* _Goal of the exercise_: The string "give" appears in some lines of the entries that follow; copy each such line.

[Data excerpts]

= = = = =

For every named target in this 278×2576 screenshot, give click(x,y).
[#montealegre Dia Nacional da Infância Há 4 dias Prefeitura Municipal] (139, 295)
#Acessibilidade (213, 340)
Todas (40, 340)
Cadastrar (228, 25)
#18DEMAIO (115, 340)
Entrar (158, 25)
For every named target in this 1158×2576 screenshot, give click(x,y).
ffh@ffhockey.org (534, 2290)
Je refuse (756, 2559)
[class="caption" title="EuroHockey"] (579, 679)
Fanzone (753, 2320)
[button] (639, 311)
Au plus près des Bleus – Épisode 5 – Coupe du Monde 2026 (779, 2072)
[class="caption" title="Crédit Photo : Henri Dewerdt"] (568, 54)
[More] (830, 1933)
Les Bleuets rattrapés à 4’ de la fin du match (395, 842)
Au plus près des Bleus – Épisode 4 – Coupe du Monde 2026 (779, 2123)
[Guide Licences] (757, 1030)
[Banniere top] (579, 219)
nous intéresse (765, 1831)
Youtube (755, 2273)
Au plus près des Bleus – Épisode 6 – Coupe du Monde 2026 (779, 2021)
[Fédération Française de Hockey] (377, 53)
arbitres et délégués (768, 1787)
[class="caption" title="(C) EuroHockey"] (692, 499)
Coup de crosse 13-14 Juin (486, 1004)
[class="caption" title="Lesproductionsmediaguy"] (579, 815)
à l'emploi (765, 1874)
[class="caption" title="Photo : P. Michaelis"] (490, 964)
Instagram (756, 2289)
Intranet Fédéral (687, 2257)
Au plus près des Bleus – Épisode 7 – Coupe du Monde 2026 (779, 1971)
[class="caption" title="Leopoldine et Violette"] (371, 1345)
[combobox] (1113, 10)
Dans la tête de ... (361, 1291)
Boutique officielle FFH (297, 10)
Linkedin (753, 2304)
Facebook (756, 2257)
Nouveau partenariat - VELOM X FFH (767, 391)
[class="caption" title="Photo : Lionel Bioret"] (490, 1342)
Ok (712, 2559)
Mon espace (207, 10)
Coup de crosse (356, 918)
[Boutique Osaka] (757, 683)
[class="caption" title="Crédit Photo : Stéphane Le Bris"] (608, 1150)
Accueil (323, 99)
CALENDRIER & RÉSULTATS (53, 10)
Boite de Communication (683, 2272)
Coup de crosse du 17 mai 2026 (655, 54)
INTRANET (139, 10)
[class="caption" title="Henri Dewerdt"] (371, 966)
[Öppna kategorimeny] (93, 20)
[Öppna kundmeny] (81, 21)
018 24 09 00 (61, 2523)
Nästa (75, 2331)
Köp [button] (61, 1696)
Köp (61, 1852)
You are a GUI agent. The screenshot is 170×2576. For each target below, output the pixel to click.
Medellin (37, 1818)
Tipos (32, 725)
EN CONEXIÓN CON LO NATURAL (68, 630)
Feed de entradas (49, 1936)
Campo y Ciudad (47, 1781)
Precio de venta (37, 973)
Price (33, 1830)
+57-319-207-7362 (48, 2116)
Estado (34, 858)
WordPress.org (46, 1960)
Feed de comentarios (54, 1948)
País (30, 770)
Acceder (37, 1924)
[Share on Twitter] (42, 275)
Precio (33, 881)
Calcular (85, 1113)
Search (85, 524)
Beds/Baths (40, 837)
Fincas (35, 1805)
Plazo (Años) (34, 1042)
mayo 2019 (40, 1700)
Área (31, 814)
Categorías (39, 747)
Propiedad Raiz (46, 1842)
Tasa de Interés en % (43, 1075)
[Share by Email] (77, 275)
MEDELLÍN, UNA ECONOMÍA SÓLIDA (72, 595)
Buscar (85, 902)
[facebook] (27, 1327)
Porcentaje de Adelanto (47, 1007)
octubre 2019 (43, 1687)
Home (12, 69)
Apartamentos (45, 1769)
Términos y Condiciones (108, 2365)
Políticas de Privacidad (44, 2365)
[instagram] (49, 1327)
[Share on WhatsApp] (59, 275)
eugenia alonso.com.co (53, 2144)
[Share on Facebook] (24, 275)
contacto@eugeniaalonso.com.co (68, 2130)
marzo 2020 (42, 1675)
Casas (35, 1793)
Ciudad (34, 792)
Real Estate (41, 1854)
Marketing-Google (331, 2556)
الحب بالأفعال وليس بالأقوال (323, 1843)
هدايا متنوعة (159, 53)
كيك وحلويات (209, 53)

= = = = =

* _Exercise solution_:
For every named target in this 278×2576 screenshot, give click(x,y).
For every named target in this 1158×2576 screenshot, give click(x,y).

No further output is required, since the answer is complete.